* _Trecho do texto_

——

Definitivamente, o estereótipo do "músico sedutor" não é uma verdade universal. Ele precisa ser interpretado com cuidado. Para usar uma expressão horrivelmente jurídica, é preciso analisar o caso concreto cum grano salis

Mas eu não serei injusto com os pesquisadores europeus das universidades não sei lá das quantas. A amostragem em que se basearam nunca foi tão ampla. Eles nunca tiveram a pretensão de afirmar que todo e qualquer músico levará vantagem com as mulheres. E é aí que entra o nosso querido e surrado amigo - o violão. Segundo essas doutas pesquisas, segurar um violão aumenta as chances de conseguir um encontro. Tem até percentual: 30% a mais de chances. É a matemática da paquera! E detalhe: nem é preciso saber tocar o instrumento. Só de carregar o violão o sujeito já parte na frente da concorrência ao abordar a moça.   

Essa última hipótese - digo, do paquerador que usa o violão para conquistar mulheres - é curiosa. Leva-me a recordar a minha trajetória enquanto estudante de música. Lembro-me de que, nos idos do conservatório, era comum ouvirmos falar que "músicos se dão bem com as mulheres". Mas esse sucesso mítico-anedótico dificilmente se aplicaria a mim e aos meus condiscípulos. Explico. Após ser aprovado no "teste de musicalização" do conservatório, eu tinha duas opções: estudar violão "clássico" ou violão popular. Optei pelo primeiro. Com isso, caí no limbo em que cai todo estudante de música erudita numa sociedade em que a quase totalidade das pessoas não ouve música erudita, isto é, a incompreensão. Não foram poucas as vezes em que me pediram para "tocar alguma coisa". E lá eu ia a executar peças de Carcassi, Sor, Giuliani. Depois, já avançado nos meus estudos musicais, incluí no meu repertório algumas sonatas e suítes. Para piorar, a minha maior paixão sempre foi a música erudita antiga. Assim, quase todo o meu repertório era composto de peças oriundas dos períodos barroco e renascentista, fortemente inspirado por Julian Bream, um violonista e alaudista especializado em... música antiga! Com o tempo, tive de me acostumar à decepção das pessoas ao me verem tocar o violão: 

"Ah, legal isso aí. Mas toca alguma coisa conhecida."

"Como assim 'conhecida'?", replicava. "Isto aqui é conhecido, pelo menos de quem gosta de música clássica."

——

* _Tarefa curta_
Pode transcrever, do texto sobre músicos e o violão, o trecho que começa em "Definitivamente, o estereótipo" e termina em "ao abordar a moça."? O material abaixo não tem relação com o texto sobre músicos e o violão.

* _Dados fornecidos_
——

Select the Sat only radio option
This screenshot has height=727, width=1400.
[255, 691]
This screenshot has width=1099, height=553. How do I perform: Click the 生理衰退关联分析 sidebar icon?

——

* _Resposta escrita_
Definitivamente, o estereótipo do "músico sedutor" não é uma verdade universal. Ele precisa ser interpretado com cuidado. Para usar uma expressão horrivelmente jurídica, é preciso analisar o caso concreto cum grano salis

Mas eu não serei injusto com os pesquisadores europeus das universidades não sei lá das quantas. A amostragem em que se basearam nunca foi tão ampla. Eles nunca tiveram a pretensão de afirmar que todo e qualquer músico levará vantagem com as mulheres. E é aí que entra o nosso querido e surrado amigo - o violão. Segundo essas doutas pesquisas, segurar um violão aumenta as chances de conseguir um encontro. Tem até percentual: 30% a mais de chances. É a matemática da paquera! E detalhe: nem é preciso saber tocar o instrumento. Só de carregar o violão o sujeito já parte na frente da concorrência ao abordar a moça.